--- Begin Source ---
Using the relational expression above, $ \frac{\partial \mathbf{X}_{2}}{\partial \rho_{1}}$ is calculated as follows.
\begin{equation*}
\begin{aligned}
\frac{\partial \mathbf{X}_{2}}{\partial \rho_{1}} = -\mathbf{R}_{21}(\frac{\mathbf{K}^{-1}\mathbf{X}_{1}}{\rho_{1}^{2}}) = -\frac{(\mathbf{X}_{2} - \mathbf{t}_{21})}{\rho_{1}} & = -\rho_{1}^{-1}[ \ X_{2}-t_{x} \ \ Y_{2}-t_{y} \ \ Z_{2}-t_{z} \ ]^{T} \\
\end{aligned}
\end{equation*}

$\frac{\partial \mathbf{p}_{2}}{\partial \rho_{1}}$ can be obtained as follows.
\begin{equation*}
\begin{aligned}
\frac{\partial \mathbf{p}_{2}}{\partial \rho_{1}} = & = -\rho_{1}^{-1}\rho_{2} \begin{bmatrix}
f_{x}(u_{2}^{'}t_{z} - t_{x}) \\
f_{y}(v_{2}^{'}t_{z} - t_{y})
\end{bmatrix}
\end{aligned}
\end{equation*}

Therefore, $\frac{\partial f(\mathbf{x})}{\partial \rho_{1}}$ in $\frac{\partial f(\mathbf{x})}{\partial \rho_{1}} = \frac{\partial f(\mathbf{x})}{\partial \mathbf{p}_{2}} \frac{\partial \mathbf{p}_{2}}{\partial \rho_{1}} = \frac{\partial f(\mathbf{x})}{\partial \mathbf{p}_{2}}
\frac{\partial \mathbf{p}_{2}}{\partial \mathbf{X}_{2}} \frac{\partial \mathbf{X}_{2}}{\partial \rho_{1}}$ can be obtained as follows.
--- End Source ---
◆ Parts of the exercise:
1. In the derivation, what is ∂X₂/∂ρ₁ equal to when written in terms of X₂ and t₂₁?
2. In the derivation, how do the derivatives with respect to ρ₁ combine to give ∂f(x)/∂ρ₁?
--- Begin Given data ---
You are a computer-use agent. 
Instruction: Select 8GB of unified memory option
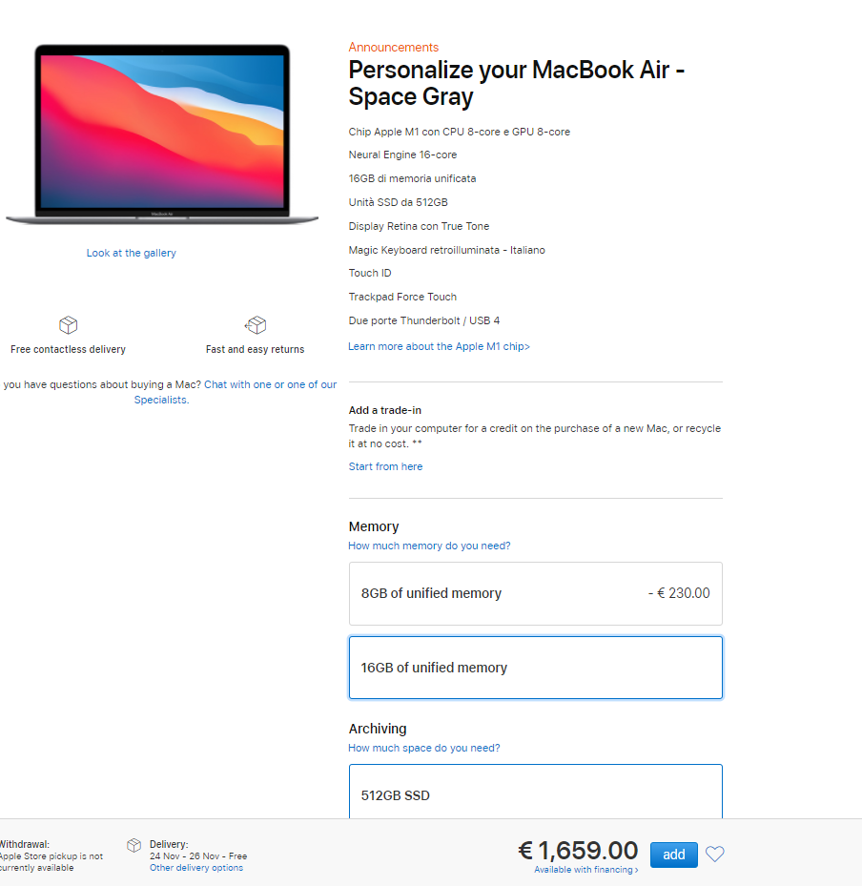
--- End Given data ---
◆ Expected responses:
1. −(X₂ − t₂₁)/ρ₁

2. By the chain rule, ∂f(x)/∂ρ₁ is the product of ∂f(x)/∂p₂ and ∂p₂/∂ρ₁. The factor ∂p₂/∂ρ₁ expands further into ∂p₂/∂X₂ times ∂X₂/∂ρ₁, so the earlier results for ∂X₂/∂ρ₁ and ∂p₂/∂ρ₁ are what make ∂f(x)/∂ρ₁ computable.